Chinese steel futures drop on Wednesday as physical market slows amid cooling demand.

The most active rebar on the Shanghai Futures Exchange had fallen 1.6 percent to 3,864 yuan ($583.83) a tonne by the midday break.


Steel demand in China, the world’s top producer and consumer of the material, tapers off in winter as low temperatures curb construction in northern regions. The construction sector is the nation’s biggest steel user.


“The turning point for steel prices has come now. Physical market activity has slowed down due to the seasonal weakness in demand,” said Cao Ying, an analyst with SDIC Essence Futures in Beijing.


“However, I am not too bearish on steel prices as inventories stand at historical low levels.
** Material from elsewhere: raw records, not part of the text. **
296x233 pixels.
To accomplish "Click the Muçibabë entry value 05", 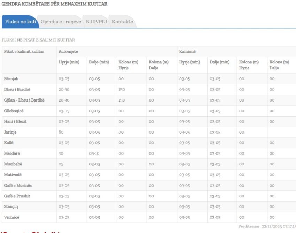I will [61, 164].
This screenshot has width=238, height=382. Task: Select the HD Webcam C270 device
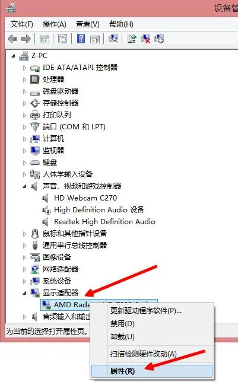click(x=85, y=198)
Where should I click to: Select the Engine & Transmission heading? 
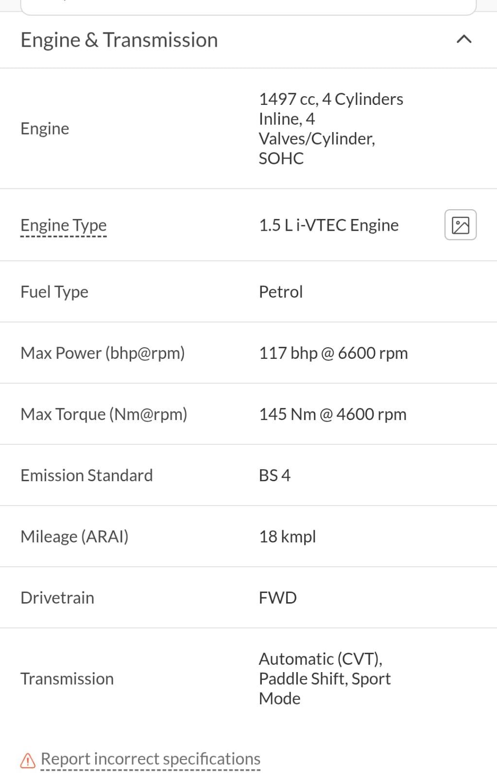(119, 40)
If prices tumble, there will be restocking demand.”


China has pledged to cut air pollution and ordered steel mills in 28 cities to curb output, leading to tighter supplies and low inventories that helped pushed spot prices to a nine-year high at the start of this month.


On the Dalian Commodity Exchange, raw materials prices were mixed in early trade.

Iron ore edged up 0.9 percent to 507 yuan a tonne and coking coal rose 1.1 percent to 1,293.5 yuan.


Coke dropped 1 percent to 2,089.5 yuan a tonne.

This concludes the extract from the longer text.